中間此宝壺に於て、百に一数の事を闕くことあるを以て、古歌の心に本づけて、以て作物と名づく

とある。『総見記』では同じく、相国寺惟高和尚述作として

中間於此宝壺以有百闕一数之事、而本古歌之意以名作物

百に一つ足りないことがあるので古歌になぞらえて「作物(つくも)」と名付けたという意味か。何が足りないのかわからないけど。珠光が九十九貫で買い取ったという説があることは前にも書いた。


『津田宗及茶湯日記』に「つくもがみのなすび」「なすびつくも」
天正名物記』に「茄子 ツクモ


「つくも」なのか「つくもがみ」なのか?辞書をみると「つくも」で「つくも髪の略」とあるからどっちでもいいということかな?
九十九(ツクモ)とは - コトバンク


ところで「つぐも」とは「次百(つぐもも)」のことなんだそうだ。「ツクモ」という植物にたとえるために「つぐもも」を「つくも」と約したってことか?「つくも」という言葉は『伊勢物語』が初出なのかな?明確な説明がないんだがそういう話のように思える。今の今まで「つくも(九十九)」という言葉が『伊勢物語』より前からあるものだとばかり思ってたんだけど。だとすれば「つくも」といえば「つくも髪」ということになるのも当然か。

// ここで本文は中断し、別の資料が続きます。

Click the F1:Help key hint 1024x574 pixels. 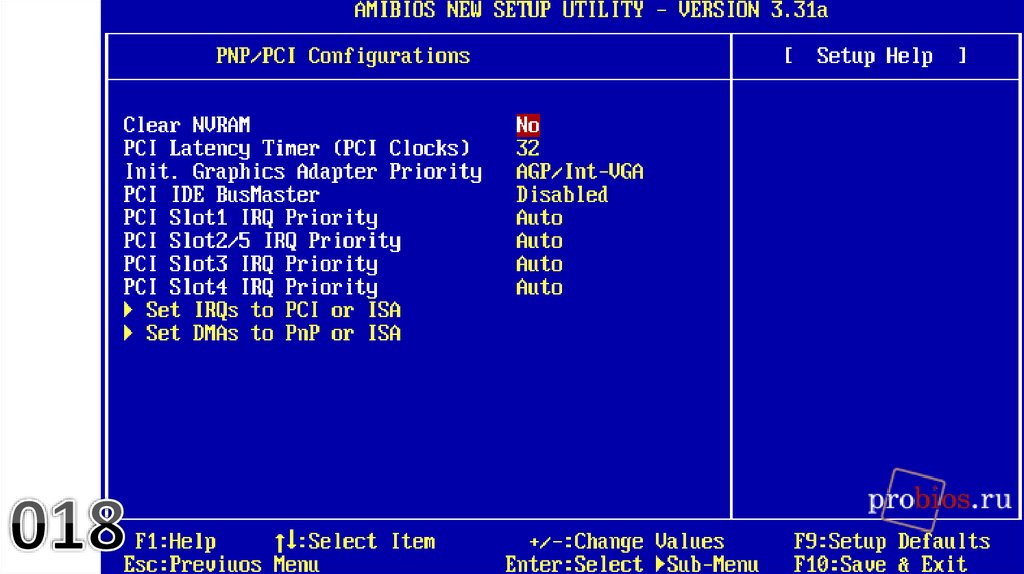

次に、徳川ミュージアムにある火縄銃の「付喪神」。俺の付喪神への興味はここから始まった。最初に思ったのは「百」を避けて「九十九」という意味で「付喪神」と名付けたのではないかということ。日光東照宮の陽明門の逆柱は

「満つれば欠ける」の諺により不完全な柱を加えて魔除けにしたのではと言われています。
日光東照宮、陽明門の逆柱について

というのは有名な話。それと同じ意味があるんじゃないかと。ただし、徳川ミュージアムにある火縄銃には、正確にはわからないけど「のべにすむ〜」という和歌が象嵌されているものもある。これは諏訪神伝如意秘法というものだそうで、これは諏訪明神の供物として獣肉が捧げられるのが、仏教の不殺生戒があるのに何故だということについて「野辺に住む獣我に縁無くば憂かりし闇になほ迷はしむ」と、諏訪明神によって獣が迷わずに成仏できるのだという説明がなされたということらしい(正確じゃないかもしれないけど大体こんな感じ)。すると、付喪神とも無関係とは言えないように思えてくる。『付喪神記』も成仏する話だし、『冷泉家伊勢物語抄』では「狸𤞟狐狼之類」つまり獣が付喪神になるとされているからだ。付喪神に変化することを、成仏できずに現世で迷うと表現することも可能だろうし、そうなる前に「成仏」させてあげるという考えもありえる。両者には共通点があるように思われる。つまり狩猟を正当化するためのものだという可能性。かといって単に「付喪神」とあるだけでは、同じ意味だとするのは難しい。というわけで、結局のところわからないと言うしかない。この象嵌に関しての研究があるのかも知らない。


※ 画像で見ると「付喪神」の「喪」の字が薄いように見えるのだが、薄れてしまったのか、(「喪」が消える的な意味で)最初から薄いのか、光の具合なのか?も気になるところ。